Exercise instructions:
**1.** In the Scala thread about ordered pairs, what method does Raman Mishra suggest using before filtering?
**2.** Carry on the Scala thread about ordered pairs from its last line.

Excerpt:
** Begin **
0

In Scala, I have a sequence val test : Seq[String] = Seq("table","bag","chair","chair")

I want to generate all the combinations of the above sequence, with order being important, and also count the times that combination is present in the sequence. i.e. (table,bag,1), (table,chair,2), (bag,table,1), (bag,chair,2), (chair,table,1), (chair,bag,2).

Also, I don't need to consider the combination of same element i.e. (chair,chair) has to be ignored. How could I do this?

Jeet Banerjee
  • 194
  • 2
  • 2
  • 12
  • you can use subsets method for this purpose and then filter which has length 2. – Raman Mishra Oct 22 '18 at 17:38
  • 1
    Why is `(bag,chair,2)` but `(chair,bag,1)`? If "chair" is in the sequence twice shouldn't every combination with "chair" come up with 2? – jwvh Oct 22 '18 at 17:41
  • Yeah, it is better to consider `(chair,bag,2)` – Jeet Banerjee Oct 22 '18 at 17:43
  • @RamanMishra if I use subset, then `(table, bag)` and `(bag,table)` becomes same, but I want to keep it different – Jeet Banerjee Oct 22 '18 at 17:47
  • @JeetBanerjee table, chair, 2 and chair, table, 1 why? – Raman Mishra Oct 22 '18 at 17:58
  • So question, what is the result you want for `val seq = Seq("One", "One", "Two", "Two")`? `List((One,Two,4), (Two,One,4))`? – Daniel Hinojosa Oct 22 '18 at 22:11
  • Also what is the result that you want for `Seq("One", "Two", "Two", "Two", "Two", "Three")`? Is it `List((One,Two,4), (One,Three,1), (Two,Three,4), (Three,Two,4), (Two,One,4), (Three,One,1))`? – Daniel Hinojosa Oct 22 '18 at 22:16
  • @jeet.. I have the answer for the other question that you posted today..53281994/spark-scala-variable-window-range-over-a-dataframe it was closed by community.. please raise a new question and I'll share the answer – stack0114106 Nov 13 '18 at 14:36
  • @stack0114106 hey thanks, but I found the answer to that question. [This](https://stackoverflow.com/questions/42448564/spark-sql-window-function-with-complex-condition) question was similar and I understood the proper approach to use spark sql window. – Jeet Banerjee Nov 13 '18 at 14:48

2 Answers2

0

you can do it like this:

val ans: Seq[(String, String)] = for {
    a <- test
    b <- test
    if a != b
  } yield {
      (a, b)
** End **
Material provided:
** Begin **
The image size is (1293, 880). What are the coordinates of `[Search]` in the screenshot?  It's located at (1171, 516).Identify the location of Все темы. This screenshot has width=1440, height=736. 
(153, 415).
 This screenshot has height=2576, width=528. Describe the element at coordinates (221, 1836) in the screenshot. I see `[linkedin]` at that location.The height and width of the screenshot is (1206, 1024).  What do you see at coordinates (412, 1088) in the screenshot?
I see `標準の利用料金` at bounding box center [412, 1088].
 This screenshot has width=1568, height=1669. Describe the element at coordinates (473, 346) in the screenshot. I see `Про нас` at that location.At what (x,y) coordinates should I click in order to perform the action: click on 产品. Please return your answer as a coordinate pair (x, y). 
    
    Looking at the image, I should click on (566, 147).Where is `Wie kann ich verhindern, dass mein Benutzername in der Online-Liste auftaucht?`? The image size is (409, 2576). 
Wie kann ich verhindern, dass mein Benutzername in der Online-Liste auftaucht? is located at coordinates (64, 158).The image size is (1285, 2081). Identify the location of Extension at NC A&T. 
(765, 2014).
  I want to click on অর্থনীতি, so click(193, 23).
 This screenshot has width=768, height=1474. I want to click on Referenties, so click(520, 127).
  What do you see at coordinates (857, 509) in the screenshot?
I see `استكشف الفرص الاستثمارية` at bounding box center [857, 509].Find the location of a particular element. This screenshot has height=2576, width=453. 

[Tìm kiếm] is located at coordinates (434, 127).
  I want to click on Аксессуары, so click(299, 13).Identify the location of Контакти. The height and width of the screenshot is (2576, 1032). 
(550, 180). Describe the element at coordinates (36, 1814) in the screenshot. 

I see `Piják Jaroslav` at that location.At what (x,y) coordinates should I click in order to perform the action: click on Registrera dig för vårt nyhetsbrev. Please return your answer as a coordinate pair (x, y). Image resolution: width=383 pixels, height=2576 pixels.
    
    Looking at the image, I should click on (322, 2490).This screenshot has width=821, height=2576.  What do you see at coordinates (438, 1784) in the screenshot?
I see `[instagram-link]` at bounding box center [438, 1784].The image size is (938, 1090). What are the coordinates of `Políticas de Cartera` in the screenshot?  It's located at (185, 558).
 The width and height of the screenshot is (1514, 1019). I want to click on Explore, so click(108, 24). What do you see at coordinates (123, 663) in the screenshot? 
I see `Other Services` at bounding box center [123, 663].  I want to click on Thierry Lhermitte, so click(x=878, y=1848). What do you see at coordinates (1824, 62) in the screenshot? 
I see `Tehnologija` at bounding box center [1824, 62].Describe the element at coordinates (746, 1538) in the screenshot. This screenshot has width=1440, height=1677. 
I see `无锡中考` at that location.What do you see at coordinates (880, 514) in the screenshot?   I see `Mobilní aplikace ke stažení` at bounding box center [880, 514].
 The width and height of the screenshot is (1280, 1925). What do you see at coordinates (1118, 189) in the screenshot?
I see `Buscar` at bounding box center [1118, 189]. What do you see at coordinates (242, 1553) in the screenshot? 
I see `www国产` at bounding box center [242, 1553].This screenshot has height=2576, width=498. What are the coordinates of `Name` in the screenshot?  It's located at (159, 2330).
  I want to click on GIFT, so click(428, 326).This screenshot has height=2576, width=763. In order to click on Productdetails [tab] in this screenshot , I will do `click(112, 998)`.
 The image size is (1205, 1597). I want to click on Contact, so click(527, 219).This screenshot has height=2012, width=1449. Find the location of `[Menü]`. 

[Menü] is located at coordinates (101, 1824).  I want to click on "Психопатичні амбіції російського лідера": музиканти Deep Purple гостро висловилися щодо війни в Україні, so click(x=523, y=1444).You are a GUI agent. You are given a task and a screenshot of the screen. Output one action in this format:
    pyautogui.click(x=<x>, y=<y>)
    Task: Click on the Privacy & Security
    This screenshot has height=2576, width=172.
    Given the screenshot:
** End **
Answers to the problems:
**1.** The subsets method, then filtering for the ones with length 2.

**2.**
  }

    val result: Iterator[(String, String, Int)] = ans.groupBy(identity).mapValues(_.length).toIterator.map{
    case ((key, value), frequency)=> (key, value, frequency)
  }

  result1.foreach(println)

output

(bag,table,1)
(table,chair,2)
(chair,table,2)
(chair,bag,2)
(bag,chair,2)
(table,bag,1)
Raman Mishra
  • 2,635
  • 2
  • 15
  • 32
0

If you think about it, the count for any combination (pairing) is the count of the 1st element times the count of the 2nd element.

val ws = Seq("table","bag","chair","chair")
val count = ws.groupBy(identity).mapValues(_.length)
val result = ws.distinct.combinations(2).flatMap{ case Seq(a,b) =>
    val comboCount = count(a) * count(b)
    Seq((a,b,comboCount), (b,a,comboCount))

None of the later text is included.